MLB statistics (through August 12, 2026)
- Win–loss record: 1–1
- Earned run average: 5.52
- Strikeouts: 14

Teams
- Los Angeles Angels (2026–present);

= George Klassen =

American baseball player (born 2002)

George Edward Klassen (born January 26, 2002) is an American professional baseball pitcher for the Los Angeles Angels of Major League Baseball (MLB). He made his MLB debut in 2026.

==Amateur career==
Klassen attended Port Washington High School in Port Washington, Wisconsin. In 2019 season as a junior, he recorded 56 strikeouts in 22 innings pitched, allowing only 10 hits. As a two way player, he batted .362 with 25 hits. He also played for the GRB Rays and Midwest Reds Scout Team, posting a 5-2 with 39 strikeouts in 38 innings pitched over 3 seasons. At the 2020 Major League Baseball draft class, he was ranked No. 259 overall player by Baseball America. Furthermore, Perfect Game USA ranked him as No. 1 pitcher and No. 2 overall player in the state.

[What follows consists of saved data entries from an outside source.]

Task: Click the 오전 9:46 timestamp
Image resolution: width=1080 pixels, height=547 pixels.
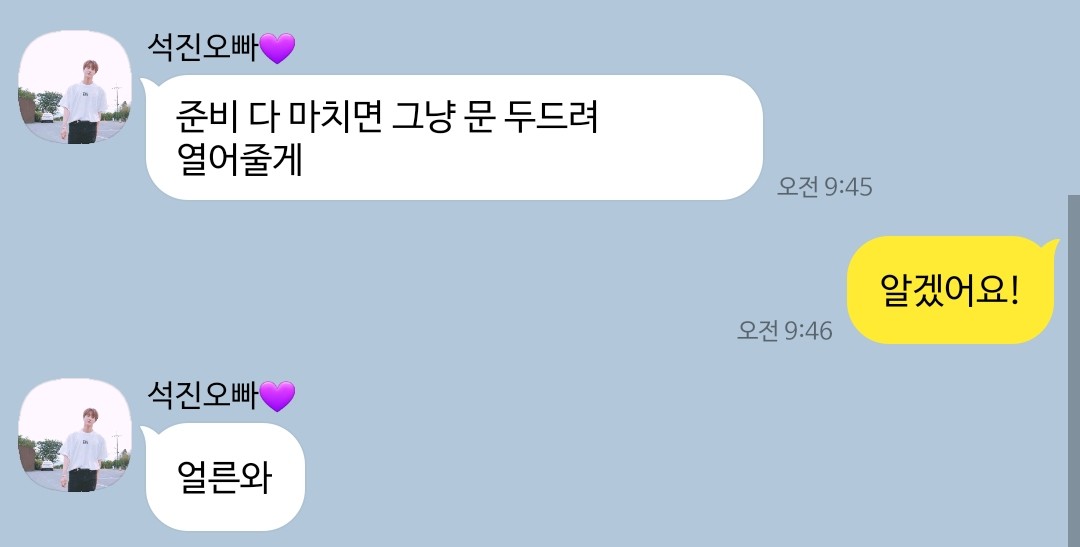Action: click(785, 331)
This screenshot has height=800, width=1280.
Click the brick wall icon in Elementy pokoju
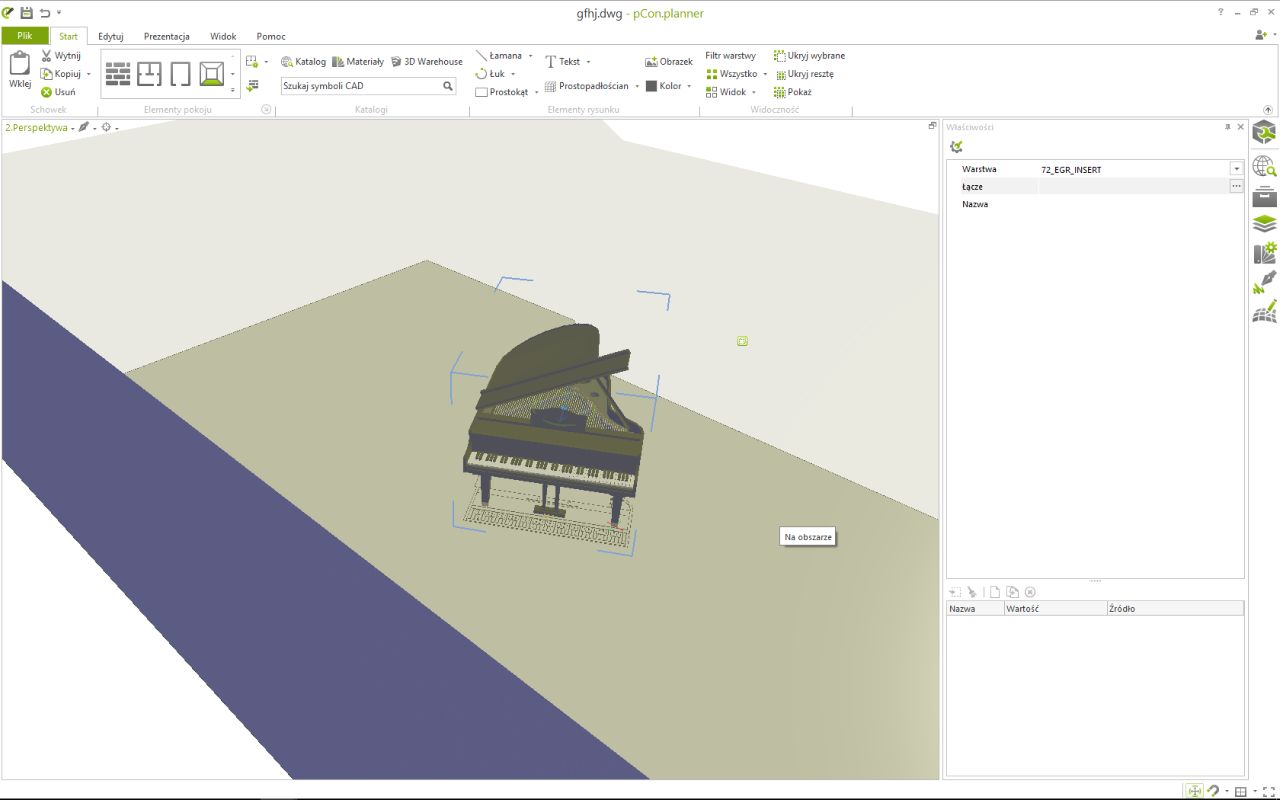[118, 73]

Klassen played college baseball at the University of Minnesota. He missed his freshman year at Minnesota in 2021 after undergoing Tommy John Surgery. In 2022, he played collegiate summer baseball with the Lakeshore Chinooks of the Northwoods League. In his sophomore 2023 season, he had 5.72 ERA with 49 strikeouts in 56.2 innings pitched across 14 games, including 13 starts.

==Professional career==
===Philadelphia Phillies===
Klassen was selected by the Philadelphia Phillies in the sixth round of the 2023 Major League Baseball draft. He made his professional debut in 2024 with the Single-A Clearwater Threshers. Over the first 2 months of the season, he posted a 0.71 ERA, 0.87 WHIP and 57 strikeouts across 38.0 innings pitched. On June 11, Klassen was promoted to the High-A Jersey Shore Blue Claws. At High-A, he made 5 starts, posting a 4.22 ERA with 1.17 WHIP and 32 strikeouts in 21.1 innings pitched.

===Los Angeles Angels===
On July 27, 2024, the Phillies traded Klassen and Samuel Aldegheri to the Los Angeles Angels in exchange for Carlos Estévez. In 2024, he played in four teams, posting a 3.10 ERA with 135 strikeouts and 46 walks in 93 innings pitched. Klassen started 2025 with Double-A Rocket City Trash Pandas. He was named the Angels’ representative in the 2025 All-Star Futures Game on July 12. He was promoted to the Triple-A Salt Lake Bees on September 16. Between the two levels, he had a combined ERA of 5.22 with a 4-12 record, 134 strikeouts and 47 walks in 108.2 innings pitched over 25 starts.

On April 5, 2026, the Angels promoted Klassen to the major leagues, and he pitched 2 2/3 innings later that night in a debut against the Seattle Mariners. After pitching another two innings on April 11, Klassen bruised his right index finger and his ERA stood at 13.50, resulting in his return to Salt Lake.